Ama aslında, büyük bir güruh, öyle görünerek
o vergilerden muaf olmak için, Bayramî tarikatına
sözde mensup olduklarını, esasında ise, bu girmenin
maddi bir çıkara dayandığından başka bir şey
değildir. Yoksa Hacı Bayram Veli gibi bir zatın, değil
insan kesmek hayatında bir sineği bile incitmediği
bilinmektedir. Ama o sözde güruh, manadan
ziyade, dünya sevgisinin üstün olduğunu göstermişlerdir.
Zira, 16. yüzyıl divan şairi Bağdatlı Rûhî, yazdığı
Terkib-i Bendi’nde, bu menfaatçi güruhu çok
iyi tahlil ederek sabah nazmında camiye gittiğinde,
orada kapıya yakın toplanan güruhun ağzında,ellerindeki
tesbihle kırk,elli diye lafların dolaştığını,
dillerinde ne Allah ne de Peygamber sözü olmadığını
görür. Sorduğu soru üzerine, biri der ki “şimdi
şehrin valisi camiye gelecek onun ihsanı,
kırk veya elli akçedir.” Biz burada onun için
toplanmışız. “Mescide ne için geldiklerini öğrendim.”
diyerek menfaatleri için dini kullanan
bu tür toplumların her zaman olduğunu söyler.
Onlardan süratle uzaklaşır.
Acaba bugün bir devlet Başkanı, Hacı Bayram
Veli gibi bir uygulama yapsa devleti sömüren
o besili gruplardan kaçı o başkanın yanında yer
alıp sefere çıkar ? Herhalde büyük bir bölümü en
kısa zamanda, onu terk edip başka yerlere avdet
ederler.
İşte bu menkıbe buna en güzel örnektir. Bugün
birçok ülkede, partiyi ve siyaseti, hatta dini,
kendilerine hizmet için kullananlar çoktur. Onlara
göre, bunlar kullanılarak köşelerin dönülmesinde
bu bir fırsattır. Bu gibilerin,rüzgâr nereden eserse
ona göre bir duruşları ve bir fikirleri vardır.

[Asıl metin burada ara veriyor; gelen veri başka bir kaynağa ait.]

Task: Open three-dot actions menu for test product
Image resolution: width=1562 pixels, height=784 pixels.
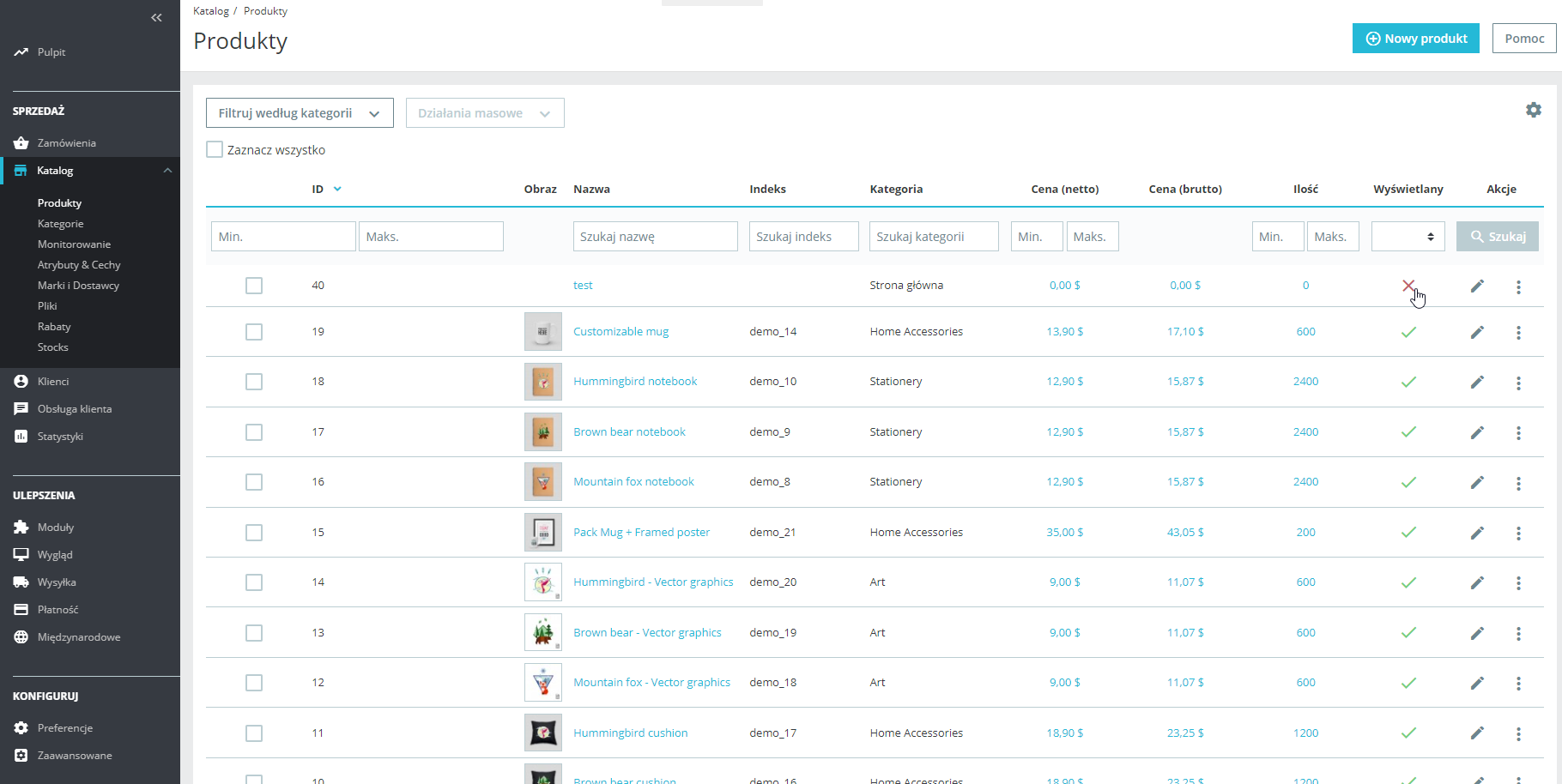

Bu maskeleri kullanarak her türlü rezilliği, kurnazlığı,
cürümleri, şerirlikleri yapan, rüşvet alan,
iftira atan,haset eden, fitne çıkaran, hayırları unutan,
kendi menfaatlerini unutmayan,
halkı perişan eden, her daim, sözde suret-i
haktan görünerek şeytanlığın hasını yapan, yukarıda
saydığımız kisveye bürünmüş, davasız,
vizyonsuz, vicdansız, asalak,kalitesiz, kalibresiz,
ahlaksız,menfaatçi sempatizanlar her zaman olmuştur.
Bunlar bu maskeleri kullanarak işlerini
kitabına uydurup ceplerini doldurmaya çalışırlar.
Selam ve saygılarımla…
Özlü söz: İyilik eden, mükafat beklediği an tefecidir.
Cemil Meriç
Çok güzel bir yazı.Tam da bugünü özetliyor. Keşke insanlar ve yöneticiler bundan ders alsalar. Ama menfaat insanların gözlerini kör etmiş. Bu gerçekleri görmeleri mümkün değil.